> _Text block_:
********************
Secondly VM can perform pressure test while running, so it can take pressured code and optimise it or even precalculate it during runtime. In advance compiled C program does not expect where is the pressure or (the most of the time) there are generic versions of executables for general family of machines.

In this test there is also JS, well there are faster VMs than V8, and it also performs faster than C in some tests.

I have checked it, and there were unique optimising techniques not available yet in C compilers.

C compiler would have to do static analysis of whole code at once, march upon given platform and go around memory alignment problems.

VM just transliterated part of the code to optimised assembly and run it.

About Julia - as I checked it operates on AST of code, for example GCC skipped this step an just recently started to take some info from there. This plus other constraints and VM techniques might explain a bit.

Example: let us take simple loop, that takes starting end ending point from variables and loads part of variables into calculations know at the runtime.

C compiler generates loading variables from registers.
But at the runtime these variables are known and treated as constants through execution.
So instead of loading variables from registers (and not performing caching because it can change, and from static analysis it is not clear) they are treated fully like constants and folded, propagated.

score 12 · Answer 5 · edited Apr 13 '17 at 12:48

The previous answers give pretty much the explanation, though mostly from a pragmatic angle, for as much as the question makes sense, as excellently explained by Raphael's answer.

Adding to this answer, we should note that, nowadays, C compilers are written in C. Of course, as noted by Raphael their output and its performance may depend, among other things, on the CPU it is running on. But it also depends on the amount of optimization done by the compiler. If you write in C a better optimizing compiler for C (which you then compile with the old one to be able to run it), you get a new compiler that makes C a faster language than it was before. So, what is the speed of C? Note that you can even compile the new compiler with itself, as a second pass, so that it compiles more efficiently, though still giving the same object code. And the full employment theorem shows that their is no end to such improvements (thanks to Raphael for the pointer).

But I think it may be worthwhile trying to formalize the issue, as it illustrate very well some fundamental concepts, and particularly denotational versus operational view of things.

What is a compiler?

A compiler $C_{S\to T}$, abbreviated to $C$ if there is no ambiguity, is a realization of a computable function $\mathcal C_{S\to T}$ that will translate a program text $P_{:S}$ computing a function $\mathcal P$, written in a source language $S$ into program text $P_{:T}$ written in a target language $T$, that is supposed to compute the same function $\mathcal P$.

From a semantic point of view, i.e. denotationally, it does not matter how this compiling function $\mathcal C_{S\to T}$ is computed, i.e., what realization $C_{S\to T}$ is chosen. It could even be done by a magic oracle. Mathematically, the function is simply a set of pairs $\{(P_{:S},P_{:T})\mid P_S\in S \wedge P_T\in T\}$.

The semantic compiling function $\mathcal C_{S\to T}$ is correct if both $P_S$ and $P_T$ compute the same function $\mathcal P$. But this formalization applies as well to an incorrect compiler. The only point is that whatever is implemented achieves the same result independently of the implementation means. What matters semantically is what is done by the compiler, not how (and how fast) it is done.

Actually getting $P_{:T}$ from $P_{:S}$ is an operational issue, that must be solved. This is why the compiling function $\mathcal C_{S\to T}$ must be a computable function. Then any language with Turing power, no matter how slow, is sure to be able to produce code as efficient as any other language, even if it may do so less efficiently.
********************
> _Entries supplied_:
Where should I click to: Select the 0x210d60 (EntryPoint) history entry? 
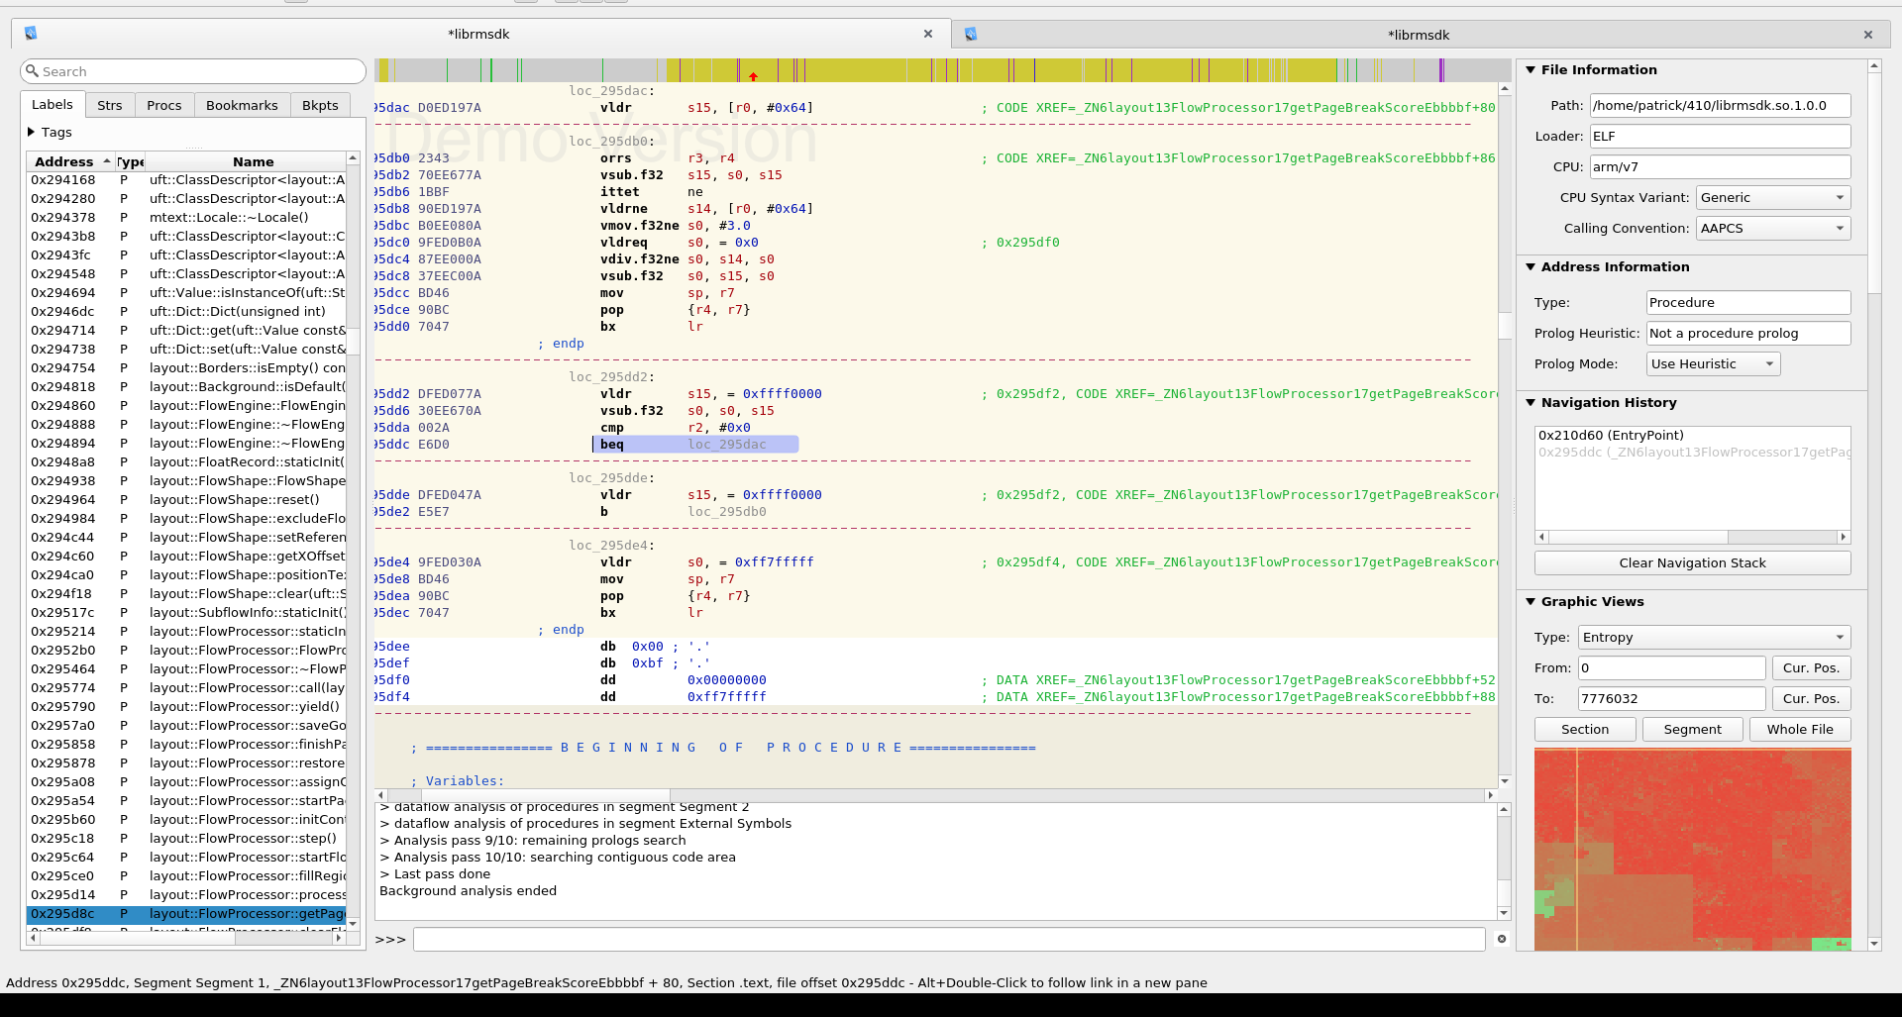point(1611,436)
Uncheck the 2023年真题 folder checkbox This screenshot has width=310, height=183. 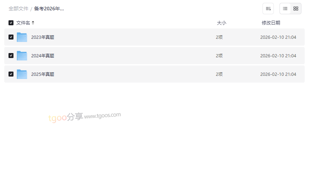tap(11, 37)
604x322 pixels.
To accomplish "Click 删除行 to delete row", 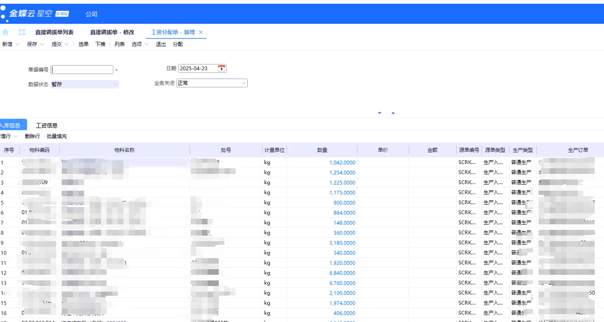I will pyautogui.click(x=32, y=136).
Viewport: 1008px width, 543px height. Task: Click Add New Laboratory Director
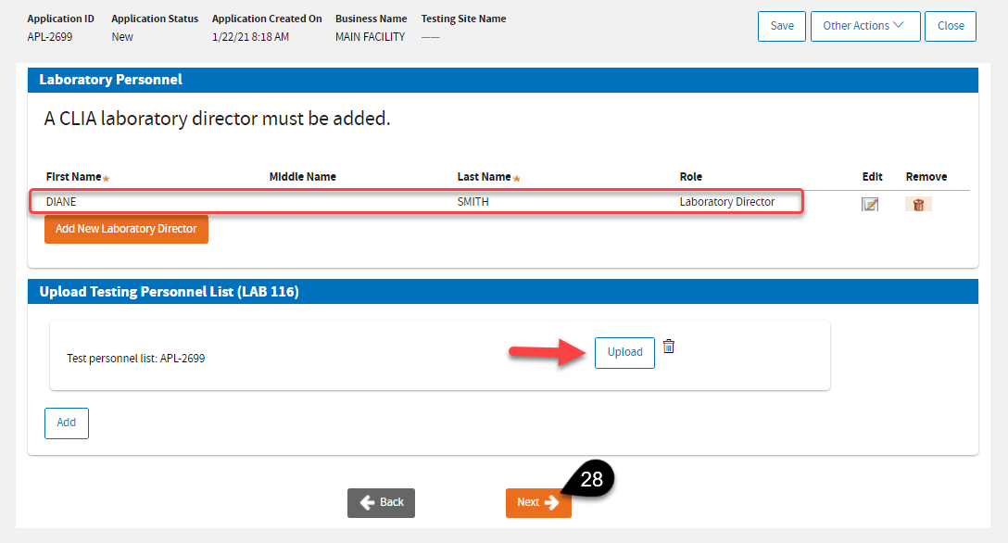[x=126, y=229]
********************
> _Exercise instructions_:
Do these statements agree with the forum text on compiler speed? Answer each with yes or no and quote the words of the text that decide it.
1. Today, C compilers are written in C.
2. Semantically, how fast a compiler works is what matters most.
3. A VM can perform a pressure test while it runs.
These rows were taken from a different source.

> _Completed exercise_:
1. Yes: "nowadays, C compilers are written in C."
2. No: "What matters semantically is what is done by the compiler, not how (and how fast) it is done."
3. Yes: "VM can perform pressure test while running"